◆ BRIEF ◆
Write out, please, the lines from the beginning of the material to the line with "Given: Click Andres Garcia's avatar tile", including both ends and nothing else.

◆ RECORDS FOR PROCESSING ◆
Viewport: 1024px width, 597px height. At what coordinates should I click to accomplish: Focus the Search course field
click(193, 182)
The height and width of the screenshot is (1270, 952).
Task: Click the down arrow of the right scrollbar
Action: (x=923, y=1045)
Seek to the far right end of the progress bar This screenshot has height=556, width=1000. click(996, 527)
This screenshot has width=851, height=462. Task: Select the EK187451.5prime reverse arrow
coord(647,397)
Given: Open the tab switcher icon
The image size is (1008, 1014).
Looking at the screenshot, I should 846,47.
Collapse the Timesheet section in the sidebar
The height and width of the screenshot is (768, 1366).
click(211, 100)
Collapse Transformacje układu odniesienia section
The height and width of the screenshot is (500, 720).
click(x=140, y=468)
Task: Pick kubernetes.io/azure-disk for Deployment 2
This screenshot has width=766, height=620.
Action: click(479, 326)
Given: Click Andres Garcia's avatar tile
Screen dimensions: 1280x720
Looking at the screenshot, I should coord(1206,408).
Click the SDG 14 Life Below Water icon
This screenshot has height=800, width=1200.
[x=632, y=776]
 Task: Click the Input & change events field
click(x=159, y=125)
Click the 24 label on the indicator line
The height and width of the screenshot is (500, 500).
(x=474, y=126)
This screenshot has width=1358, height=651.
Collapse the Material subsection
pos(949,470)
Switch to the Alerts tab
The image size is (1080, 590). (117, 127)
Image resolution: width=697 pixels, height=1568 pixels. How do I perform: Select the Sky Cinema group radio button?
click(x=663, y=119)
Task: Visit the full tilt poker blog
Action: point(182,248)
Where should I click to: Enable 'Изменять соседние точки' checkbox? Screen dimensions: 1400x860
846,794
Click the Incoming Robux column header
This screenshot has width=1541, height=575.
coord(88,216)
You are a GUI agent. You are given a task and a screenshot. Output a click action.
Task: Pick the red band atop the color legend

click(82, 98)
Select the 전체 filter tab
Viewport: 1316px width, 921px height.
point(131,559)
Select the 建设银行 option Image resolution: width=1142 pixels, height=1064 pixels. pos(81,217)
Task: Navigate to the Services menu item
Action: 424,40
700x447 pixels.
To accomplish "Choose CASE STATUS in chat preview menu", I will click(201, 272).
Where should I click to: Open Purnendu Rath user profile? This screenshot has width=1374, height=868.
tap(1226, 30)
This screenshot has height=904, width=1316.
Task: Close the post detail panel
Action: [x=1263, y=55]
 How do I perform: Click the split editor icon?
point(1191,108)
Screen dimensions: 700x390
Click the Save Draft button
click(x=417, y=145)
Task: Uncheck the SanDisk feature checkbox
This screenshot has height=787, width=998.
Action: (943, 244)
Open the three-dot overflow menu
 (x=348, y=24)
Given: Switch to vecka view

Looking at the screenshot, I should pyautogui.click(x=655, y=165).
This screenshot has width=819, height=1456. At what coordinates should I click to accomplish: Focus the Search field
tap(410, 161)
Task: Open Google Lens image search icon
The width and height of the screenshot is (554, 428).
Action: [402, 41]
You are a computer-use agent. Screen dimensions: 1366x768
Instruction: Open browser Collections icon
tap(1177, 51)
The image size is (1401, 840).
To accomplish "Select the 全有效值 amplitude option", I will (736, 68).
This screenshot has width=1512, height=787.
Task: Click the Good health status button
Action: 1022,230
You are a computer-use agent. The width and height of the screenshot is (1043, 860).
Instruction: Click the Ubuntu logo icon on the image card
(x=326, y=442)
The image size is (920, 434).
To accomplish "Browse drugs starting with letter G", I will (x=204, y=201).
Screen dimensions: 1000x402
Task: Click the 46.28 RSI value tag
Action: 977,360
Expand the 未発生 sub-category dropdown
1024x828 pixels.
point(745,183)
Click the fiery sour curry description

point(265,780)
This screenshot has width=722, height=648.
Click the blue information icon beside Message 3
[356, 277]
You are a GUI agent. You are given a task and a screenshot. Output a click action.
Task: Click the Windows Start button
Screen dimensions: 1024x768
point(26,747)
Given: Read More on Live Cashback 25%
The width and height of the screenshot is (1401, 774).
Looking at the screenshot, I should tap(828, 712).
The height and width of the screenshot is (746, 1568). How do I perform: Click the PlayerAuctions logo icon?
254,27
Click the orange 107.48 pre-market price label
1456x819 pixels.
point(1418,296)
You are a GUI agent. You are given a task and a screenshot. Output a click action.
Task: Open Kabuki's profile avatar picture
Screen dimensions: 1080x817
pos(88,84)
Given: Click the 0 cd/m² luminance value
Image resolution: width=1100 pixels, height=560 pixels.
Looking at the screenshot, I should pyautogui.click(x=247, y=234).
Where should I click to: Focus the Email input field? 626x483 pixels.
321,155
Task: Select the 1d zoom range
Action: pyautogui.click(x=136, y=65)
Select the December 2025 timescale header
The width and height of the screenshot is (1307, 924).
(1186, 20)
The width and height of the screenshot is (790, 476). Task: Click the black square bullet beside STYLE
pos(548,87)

◆ ANSWER SPACE ◆
Viewport: 1024px width, 597px height. At what coordinates should I click to accomplish: Focus the Search course field
click(193, 182)
The height and width of the screenshot is (1270, 952).
Task: Click the down arrow of the right scrollbar
Action: (x=923, y=1045)
Seek to the far right end of the progress bar This screenshot has height=556, width=1000. click(996, 527)
This screenshot has width=851, height=462. Task: Select the EK187451.5prime reverse arrow
coord(647,397)
Given: Open the tab switcher icon
The image size is (1008, 1014).
Looking at the screenshot, I should 846,47.
Collapse the Timesheet section in the sidebar
The height and width of the screenshot is (768, 1366).
click(211, 100)
Collapse Transformacje układu odniesienia section
The height and width of the screenshot is (500, 720).
click(x=140, y=468)
Task: Pick kubernetes.io/azure-disk for Deployment 2
This screenshot has width=766, height=620.
Action: click(479, 326)
Given: Click Andres Garcia's avatar tile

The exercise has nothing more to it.